The court made several non-binding observations: (1) The court acknowledged the principle that courts must give special consideration to self-acting litigants and accommodate procedural shortcomings that are not fatal, citing Crnkovic v Mpofu CCZ 01-24; (2) The court noted that affidavits should not plead law and that legal arguments and case citations should be reserved for heads of argument, though it considered them in this case given the applicant was self-acting and the respondent did not object; (3) The court observed that the 2013 award ordering recalculation of retrenchment packages was not registrable as it did not sound in money - only the 2017 quantification award was capable of registration; (4) The court noted that the applicant's argument regarding the Labour Court's lack of jurisdiction under s 98(2) and (9) read with article 34 of the Model Law generates a debate that requires comprehensive determination by an appropriate appellate or review court, but expressed doubt about whether those provisions support the argument that s 92EE does not apply to compulsory arbitration awards; (5) The court commented on the respondent's dilatory approach in failing to produce the board resolution over 8 months despite the issue being raised, describing it as trying to "close the stable when the horse had already bolted."
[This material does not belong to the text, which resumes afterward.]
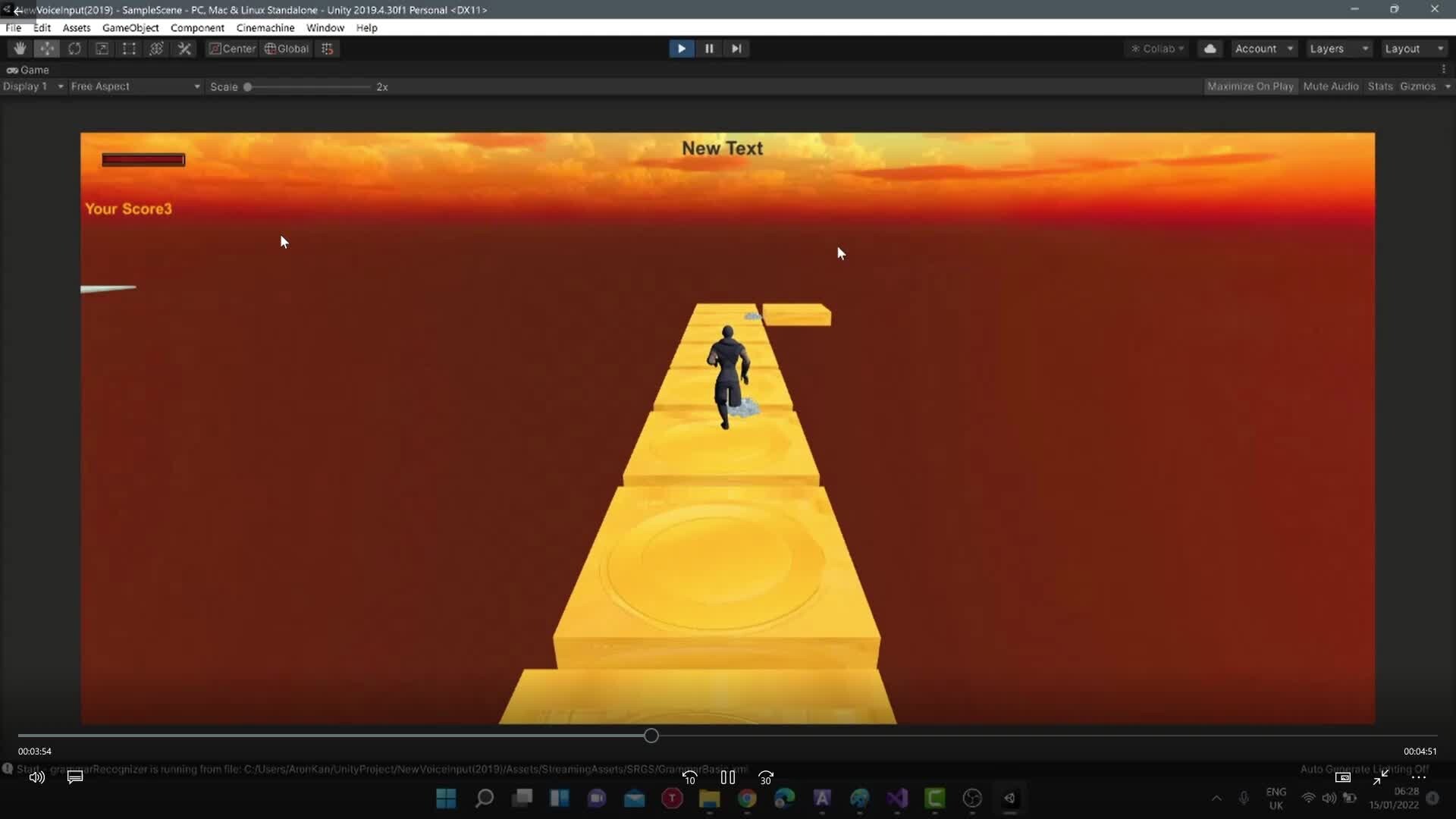Select the Hand tool in toolbar
1456x819 pixels.
[20, 48]
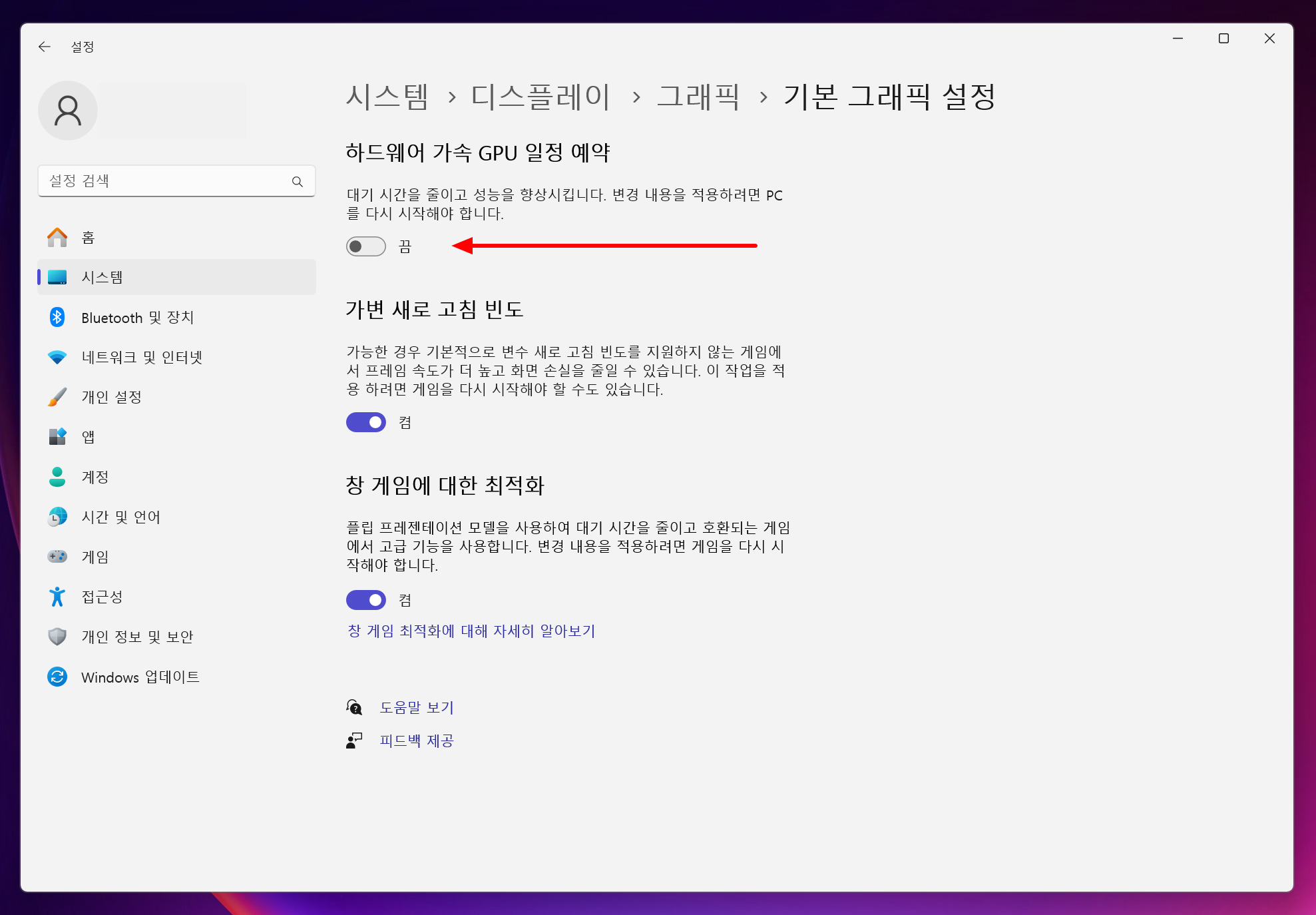
Task: Go to 디스플레이 in the breadcrumb
Action: point(540,97)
This case is significant in Zimbabwean labour law for several reasons: (1) It reinforces the strict requirement that companies must produce board resolutions when a deponent's authority to act on behalf of the company is challenged, following Dube v Premier Service Medical Aid SC 73/19; (2) It clarifies the limited jurisdiction of the High Court when considering applications for registration of arbitral awards under s 98(14) of the Labour Act - the court cannot usurp the review or appellate functions and must simply be satisfied that registration requirements are met; (3) It confirms that an arbitral award that has been set aside by the Labour Court on review cannot be registered for enforcement, even if the applicant challenges the validity of the review order; (4) It emphasizes that challenges to the jurisdiction of the Labour Court to review arbitral awards must be pursued through appropriate review or appellate proceedings, not collaterally in registration applications; (5) It demonstrates the principle that court orders have the force of law and remain binding unless set aside through proper channels, and cannot simply be disregarded even if alleged to be void for lack of jurisdiction.